Description of the task: Give the data again exactly, stopping after the "Task: Click the '4" line.

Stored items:

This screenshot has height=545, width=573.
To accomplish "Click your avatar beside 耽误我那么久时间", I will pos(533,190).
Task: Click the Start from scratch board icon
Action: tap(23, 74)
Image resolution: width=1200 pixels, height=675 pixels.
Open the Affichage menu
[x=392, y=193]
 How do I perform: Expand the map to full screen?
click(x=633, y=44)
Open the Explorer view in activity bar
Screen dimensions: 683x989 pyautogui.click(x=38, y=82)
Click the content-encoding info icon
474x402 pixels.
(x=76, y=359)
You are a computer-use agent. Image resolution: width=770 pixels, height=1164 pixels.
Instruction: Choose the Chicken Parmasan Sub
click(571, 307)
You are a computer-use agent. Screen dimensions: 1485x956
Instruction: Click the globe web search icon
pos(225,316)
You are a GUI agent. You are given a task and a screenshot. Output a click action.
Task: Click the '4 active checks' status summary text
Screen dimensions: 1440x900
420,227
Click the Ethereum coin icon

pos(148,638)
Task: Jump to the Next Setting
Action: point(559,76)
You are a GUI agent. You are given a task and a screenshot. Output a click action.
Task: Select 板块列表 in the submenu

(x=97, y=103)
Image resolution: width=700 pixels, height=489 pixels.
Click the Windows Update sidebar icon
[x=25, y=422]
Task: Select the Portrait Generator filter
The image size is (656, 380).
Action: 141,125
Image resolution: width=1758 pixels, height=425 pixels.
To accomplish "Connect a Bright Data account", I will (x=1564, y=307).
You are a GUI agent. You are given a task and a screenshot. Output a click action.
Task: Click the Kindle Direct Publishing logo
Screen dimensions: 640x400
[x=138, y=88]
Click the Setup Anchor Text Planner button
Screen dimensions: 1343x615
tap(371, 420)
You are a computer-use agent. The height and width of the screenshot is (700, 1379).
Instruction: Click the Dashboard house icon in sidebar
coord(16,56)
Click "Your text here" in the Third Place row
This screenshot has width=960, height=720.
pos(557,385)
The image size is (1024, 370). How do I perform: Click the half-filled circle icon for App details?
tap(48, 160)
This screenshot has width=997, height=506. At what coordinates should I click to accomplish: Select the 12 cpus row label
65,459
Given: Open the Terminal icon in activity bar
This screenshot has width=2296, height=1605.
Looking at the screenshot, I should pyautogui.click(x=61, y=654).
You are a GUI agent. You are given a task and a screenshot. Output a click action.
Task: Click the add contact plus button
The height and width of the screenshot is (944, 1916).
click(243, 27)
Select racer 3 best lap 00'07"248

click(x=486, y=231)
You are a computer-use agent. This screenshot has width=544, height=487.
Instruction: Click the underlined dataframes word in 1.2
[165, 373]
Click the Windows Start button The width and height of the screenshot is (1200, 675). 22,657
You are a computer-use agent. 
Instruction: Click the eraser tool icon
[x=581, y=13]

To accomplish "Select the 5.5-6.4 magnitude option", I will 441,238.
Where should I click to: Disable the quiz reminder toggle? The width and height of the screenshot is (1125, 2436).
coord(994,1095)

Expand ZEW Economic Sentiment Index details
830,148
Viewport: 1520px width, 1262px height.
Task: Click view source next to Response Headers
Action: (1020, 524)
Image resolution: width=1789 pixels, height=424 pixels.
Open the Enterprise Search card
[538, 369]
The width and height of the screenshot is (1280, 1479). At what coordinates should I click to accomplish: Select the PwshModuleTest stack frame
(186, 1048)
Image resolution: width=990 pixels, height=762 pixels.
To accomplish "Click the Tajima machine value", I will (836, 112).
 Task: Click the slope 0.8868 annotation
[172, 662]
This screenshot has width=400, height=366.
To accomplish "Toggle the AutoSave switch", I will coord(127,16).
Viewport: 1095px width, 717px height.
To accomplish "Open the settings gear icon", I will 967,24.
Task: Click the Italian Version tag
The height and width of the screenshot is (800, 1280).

Written answer:
This screenshot has height=545, width=573.
To accomplish "Click your avatar beside 耽误我那么久时间", I will pos(533,190).
Task: Click the Start from scratch board icon
Action: tap(23, 74)
Image resolution: width=1200 pixels, height=675 pixels.
Open the Affichage menu
[x=392, y=193]
 How do I perform: Expand the map to full screen?
click(x=633, y=44)
Open the Explorer view in activity bar
Screen dimensions: 683x989 pyautogui.click(x=38, y=82)
Click the content-encoding info icon
474x402 pixels.
(x=76, y=359)
You are a computer-use agent. Image resolution: width=770 pixels, height=1164 pixels.
Instruction: Choose the Chicken Parmasan Sub
click(571, 307)
You are a computer-use agent. Screen dimensions: 1485x956
Instruction: Click the globe web search icon
pos(225,316)
You are a GUI agent. You are given a task and a screenshot. Output a click action.
Task: Click the '4 active checks' status summary text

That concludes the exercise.